• _TASK ITEM_:
Exactly reproduce the lines beginning with the line that includes "You are a GUI" and ending with the last line of the data.

(Records from a collection)
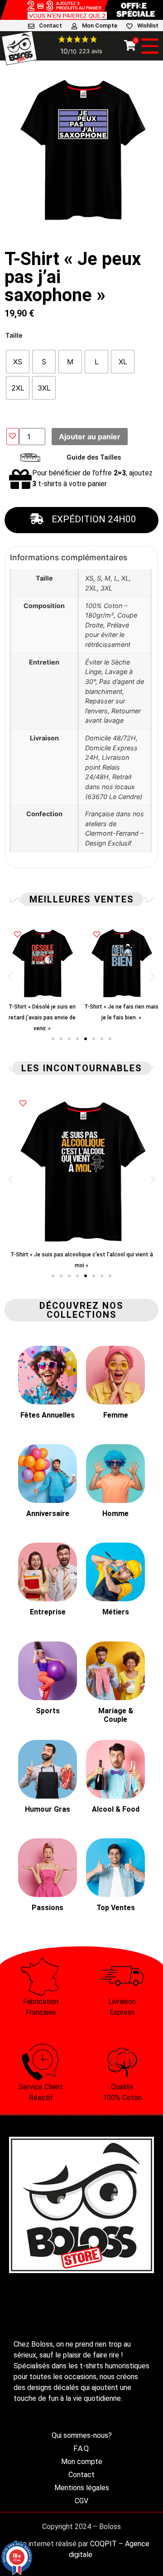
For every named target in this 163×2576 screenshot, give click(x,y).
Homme (115, 1513)
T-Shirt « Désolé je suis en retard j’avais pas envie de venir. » (42, 1018)
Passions (47, 1907)
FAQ (153, 5)
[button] (10, 976)
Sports (48, 1710)
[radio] (17, 361)
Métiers (115, 1612)
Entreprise (48, 1612)
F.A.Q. (81, 2448)
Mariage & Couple (115, 1715)
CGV (81, 2501)
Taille (14, 335)
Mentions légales (81, 2487)
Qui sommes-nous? (82, 2435)
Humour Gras (47, 1809)
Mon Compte (99, 25)
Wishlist (147, 25)
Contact (50, 25)
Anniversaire (47, 1513)
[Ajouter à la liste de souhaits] (12, 436)
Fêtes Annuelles (47, 1415)
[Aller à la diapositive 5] (85, 1038)
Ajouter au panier (89, 436)
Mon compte (81, 2461)
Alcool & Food (115, 1809)
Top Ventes (115, 1907)
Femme (115, 1415)
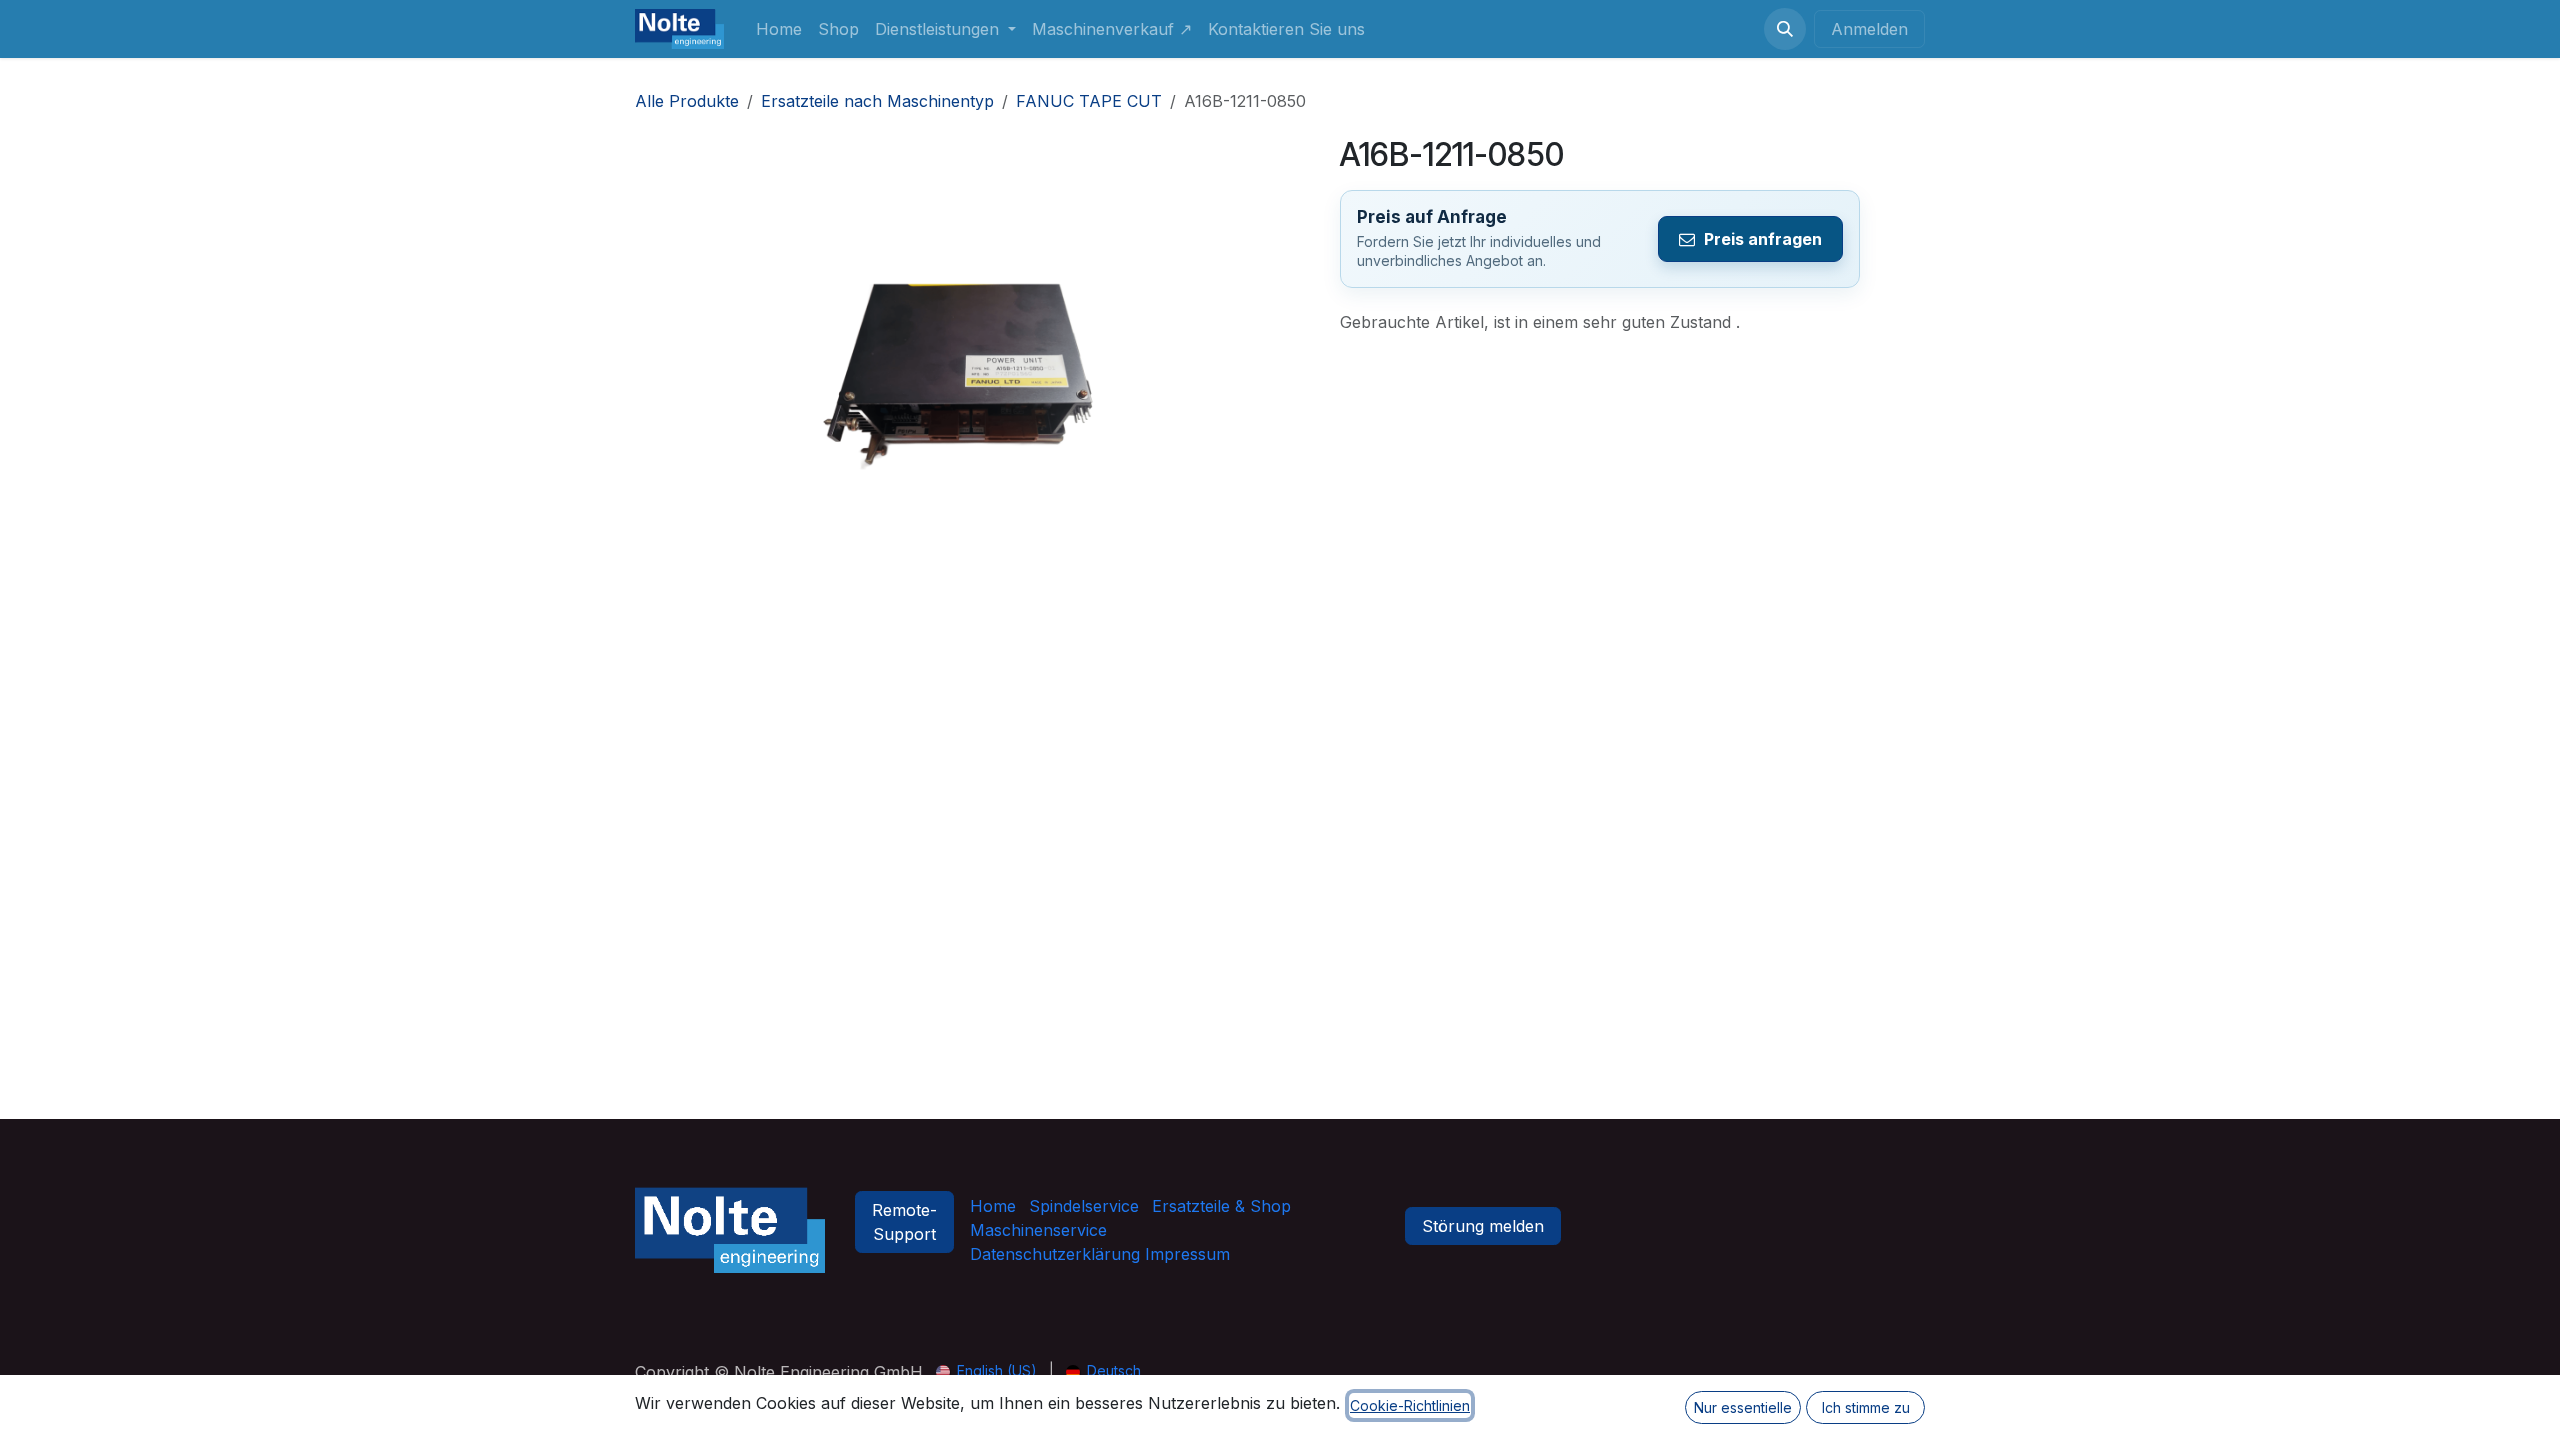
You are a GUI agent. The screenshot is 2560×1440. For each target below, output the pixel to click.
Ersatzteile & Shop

• _RESPONSE AREA_:
You are a GUI agent. The screenshot is 2560×1440. For each target below, output the pixel to click.
Ersatzteile & Shop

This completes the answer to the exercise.